• _TASK GOAL_:
Every line from the one with "Where should I" to the final line of the records should be printed exactly as it is, with pictures left out.

(Records from a dataset)
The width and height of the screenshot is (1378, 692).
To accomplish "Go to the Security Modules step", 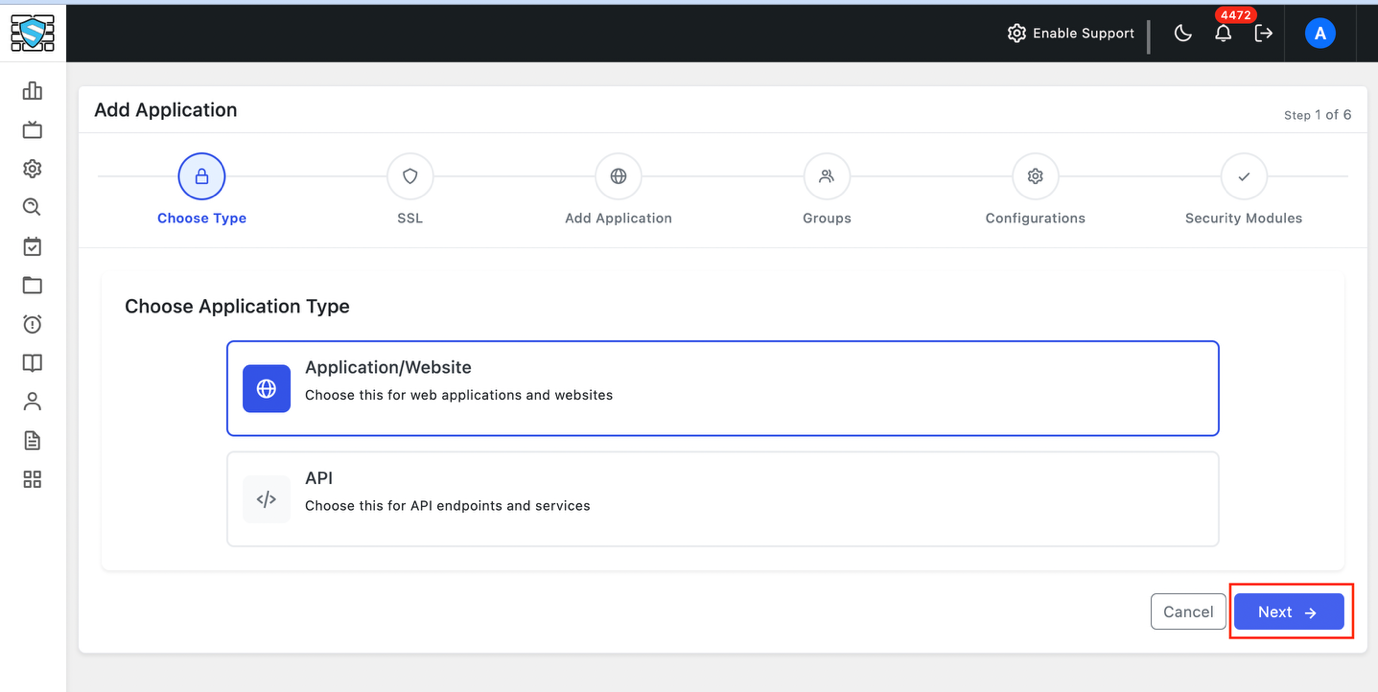I will [1243, 177].
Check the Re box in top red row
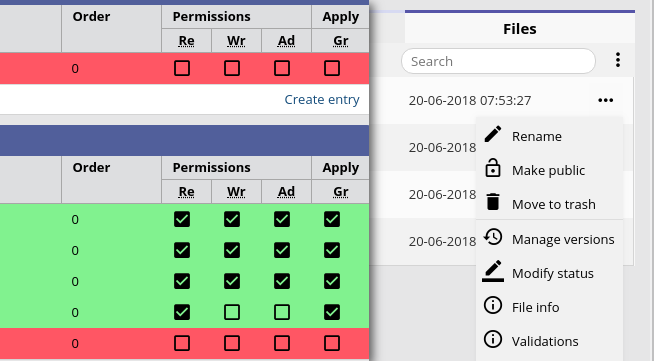This screenshot has height=361, width=654. 182,68
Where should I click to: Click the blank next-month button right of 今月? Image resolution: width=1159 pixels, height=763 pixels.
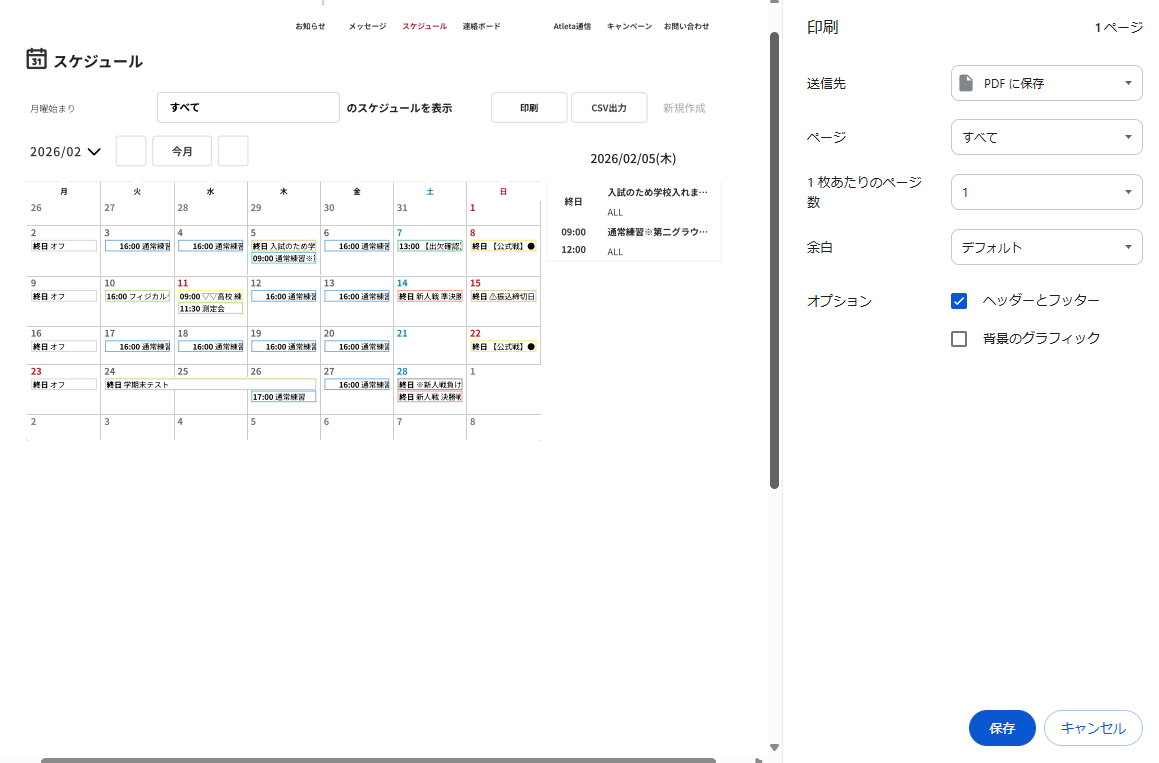[233, 151]
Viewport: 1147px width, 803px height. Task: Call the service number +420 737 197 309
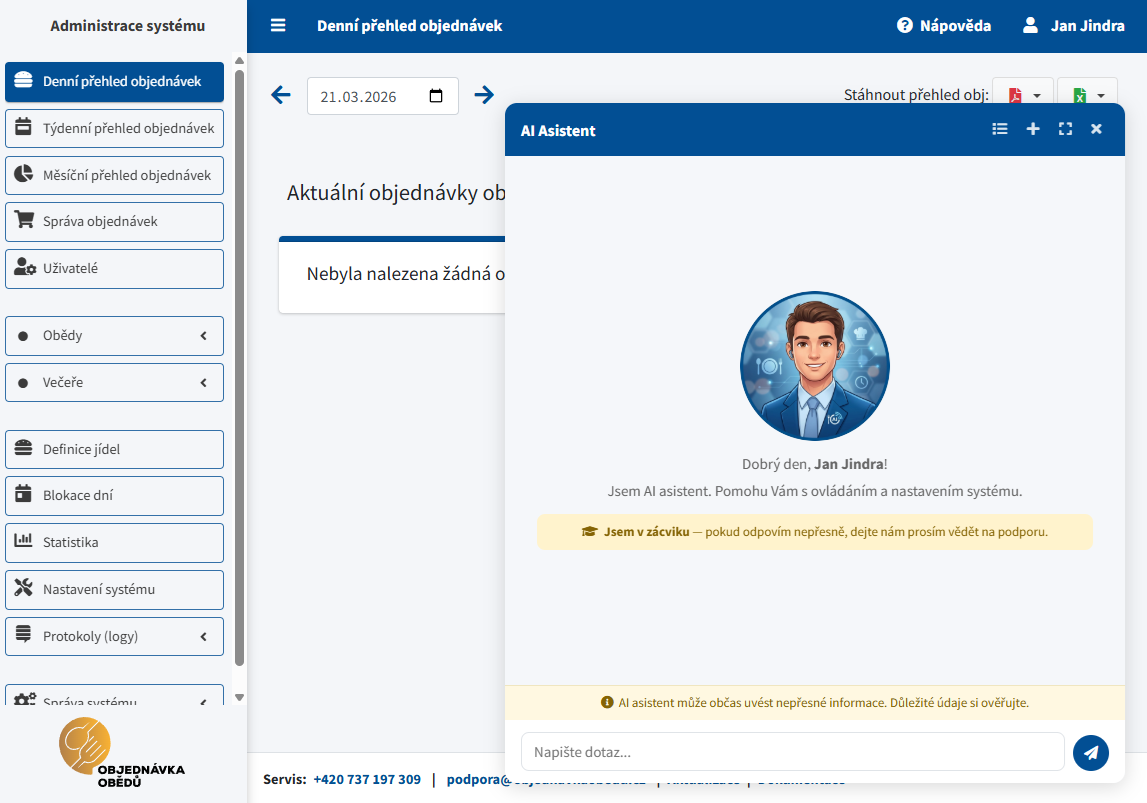(366, 780)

• _PROBLEM SOLUTION_:
Where should I click to: Click the blank next-month button right of 今月? Image resolution: width=1159 pixels, height=763 pixels.
[233, 151]
Viewport: 1147px width, 803px height. Task: Call the service number +420 737 197 309
(366, 780)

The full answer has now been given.